15 toothless April 26, 2010 at 8:52 pm

Oh, passive aggression, yes, that’s difficult to deal with as well. My parents were trying very hard to be open, it was the 70s and all. I remember the moment when my Father commented on how that behavior doesn’t work very well either. It was kind of a big experiment back then. Haha, there’s just no easy answer.

I’m sorry about my insensitive comment about leaving friends as it pertains to your situation.


16 Carolyn May 11, 2010 at 1:01 am

No apology necessary! As children of divorce, we all have so many similarities yet our experiences will inevitably shape us all differently. And it can be hard to see things from the other side of the fence.


17 Mayhem & Moxie April 19, 2010 at 7:54 pm

I’m with Heather. The analogy you used in this post was fantastic. Having only ever experienced divorce through my friend’s parent’s relationships, you made the struggles and the reality of divorce so very real.

You have a true talent for connecting with people through writing. Very well done!
.-= Mayhem & Moxie´s last blog ..Facebook Terrorist or Facebook Enthusiast: Which One Are You? =-.
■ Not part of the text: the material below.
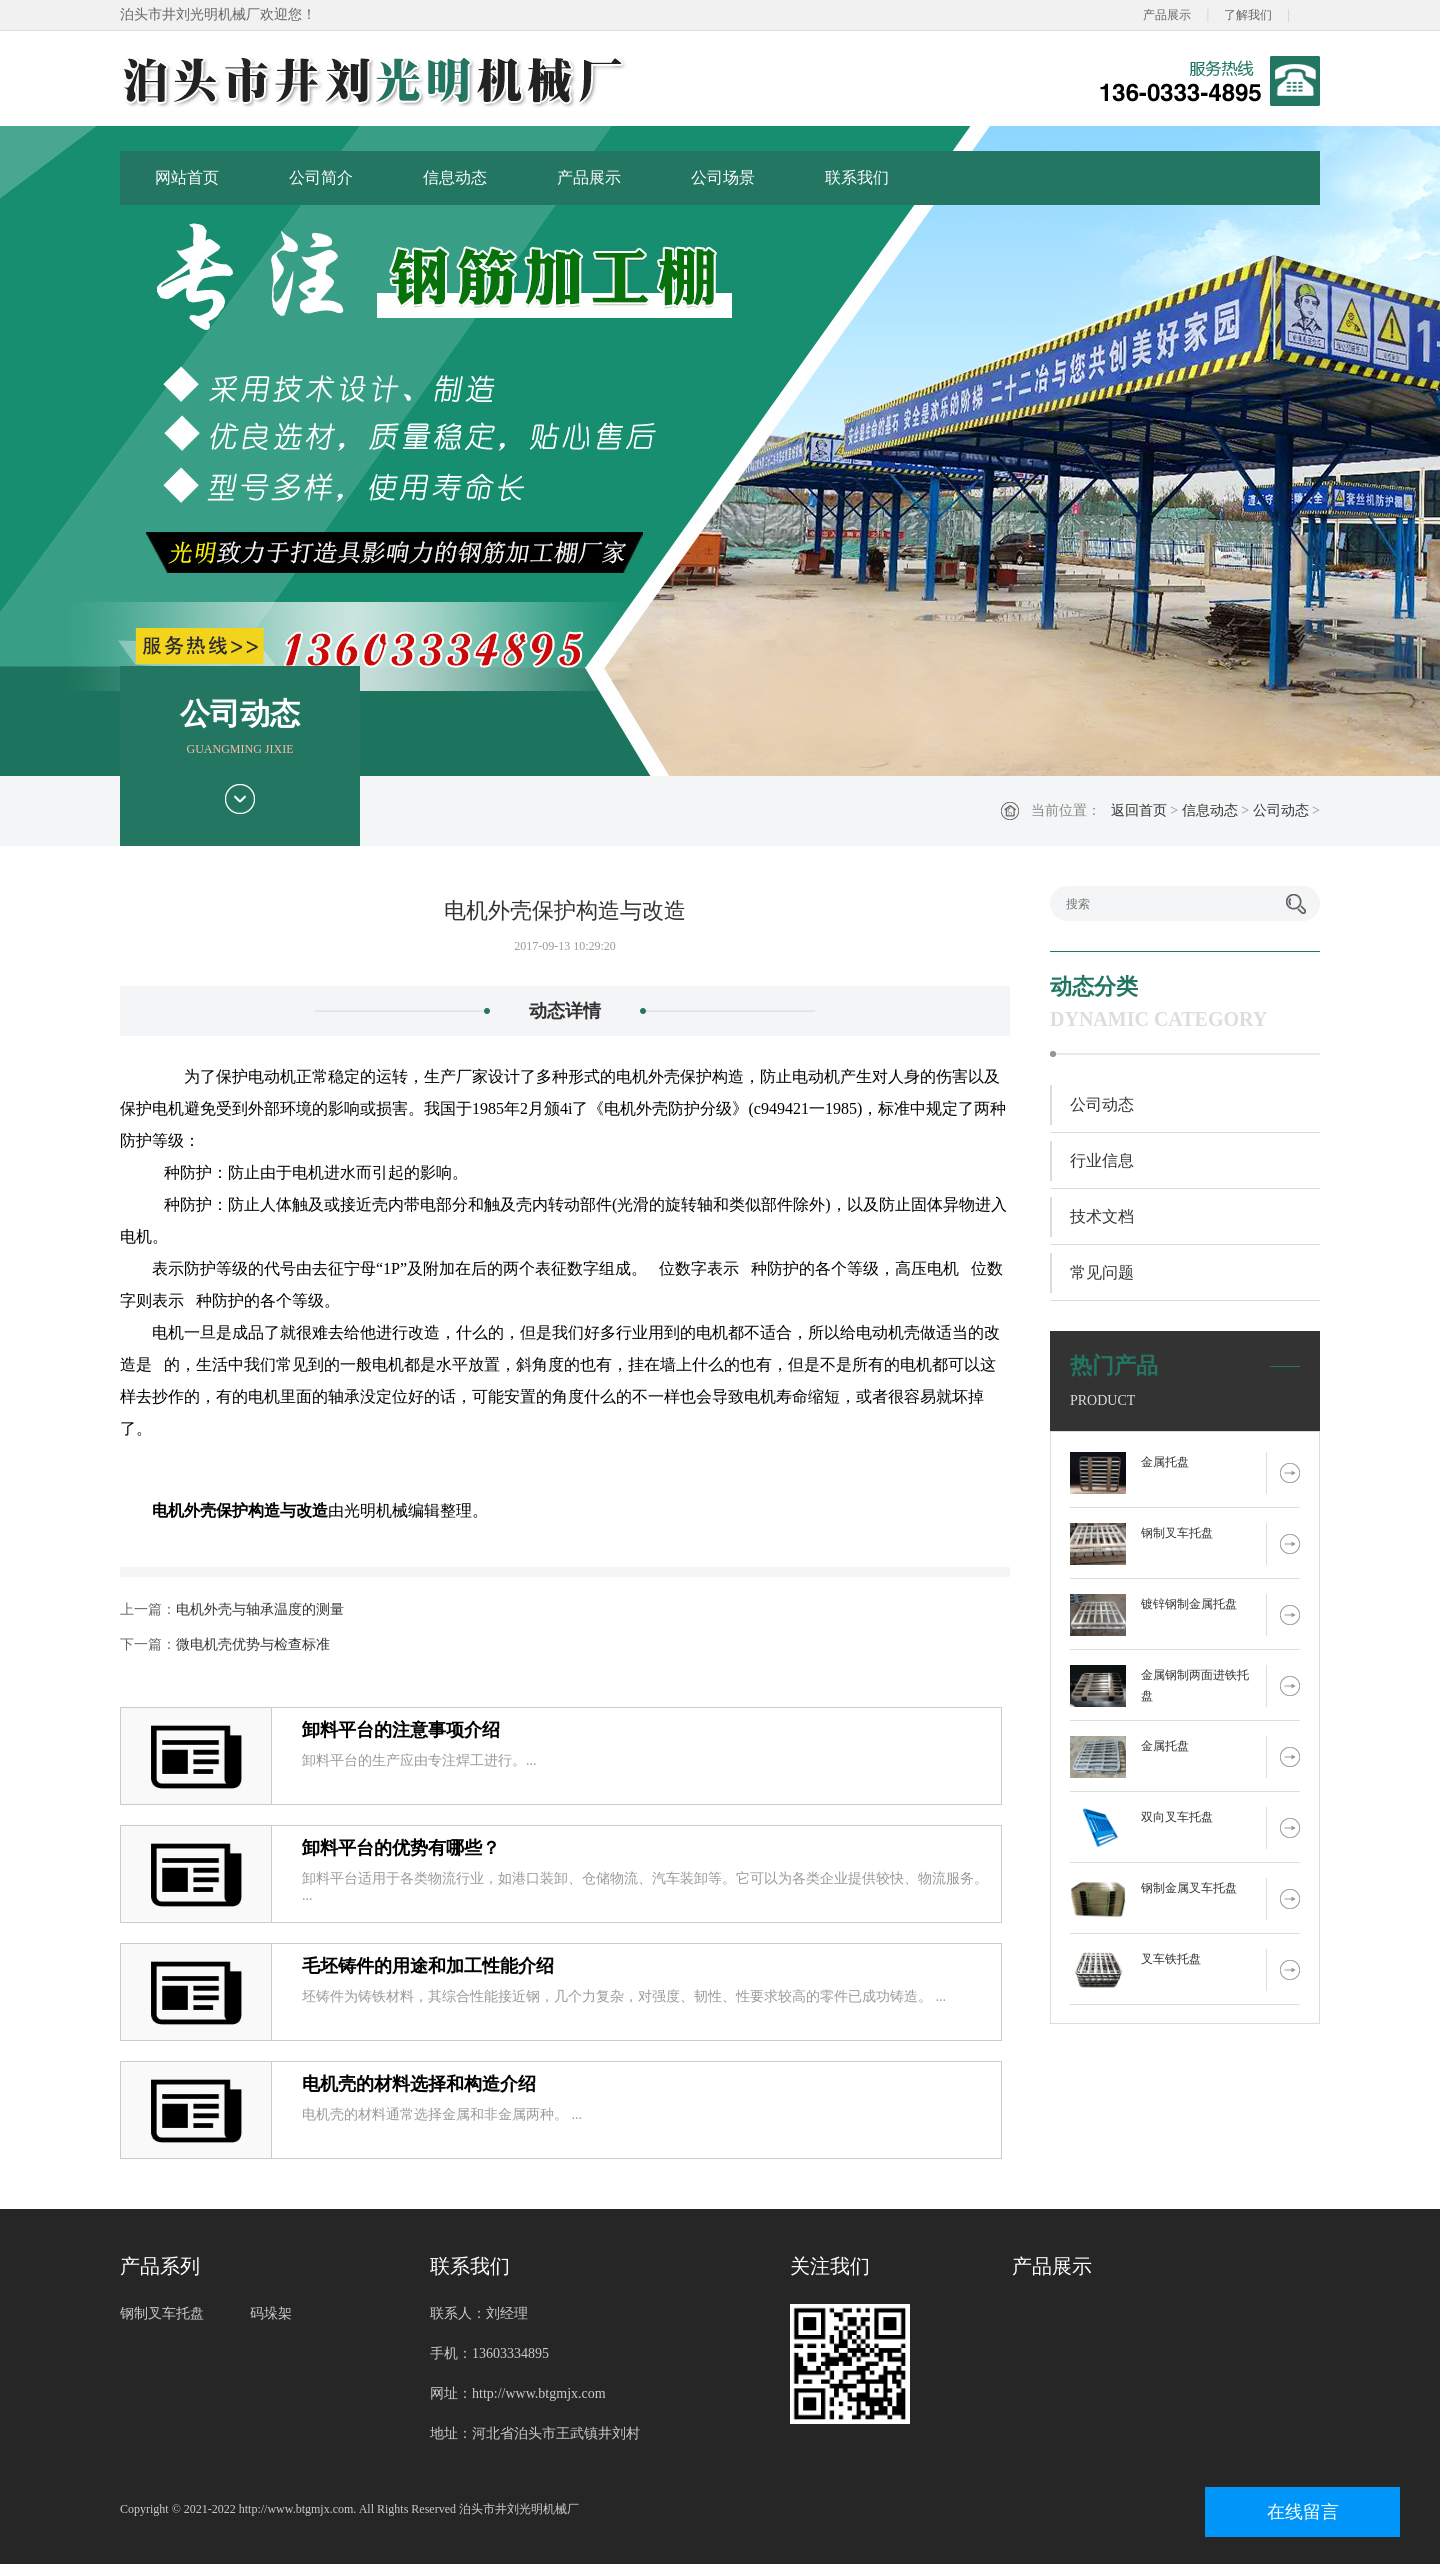 The height and width of the screenshot is (2564, 1440). What do you see at coordinates (455, 177) in the screenshot?
I see `信息动态` at bounding box center [455, 177].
18 Carolyn April 25, 2010 at 7:17 pm

What a nice comment! Thank you!


19 Sherri April 22, 2010 at 3:19 pm

What a great metaphor. In my case, my parents divorced when I was in high school and lived in the same city until I graduated. While I was in college my parents both went their separate ways, got married, and started new lives. So my situation wasn’t one in which I had to deal with non-custodial visits, mine was that I had to adjust to their new lives as I went home to visit each one for a few days at a time during college breaks or during vacation time once I entered the work world.

I still feel that foreign land feeling now even though they’ve both been married for more than 10 years now. Going to their homes and feeling like I don’t know what’s going on and have to catch up can feel really disconcerting, much like the example you gave of visiting your best friend (i.e. father).
.-= Sherri´s last blog ..Too Young to Have a Kid So Big =-.


20 Carolyn April 25, 2010 at 7:19 pm

I can completely understand how you would still get the same sense. I wonder if all children who leave their hometowns and see their parents sporadically feel similarly? Probably not, because their parents are at least still together, but who knows? It might feel the same.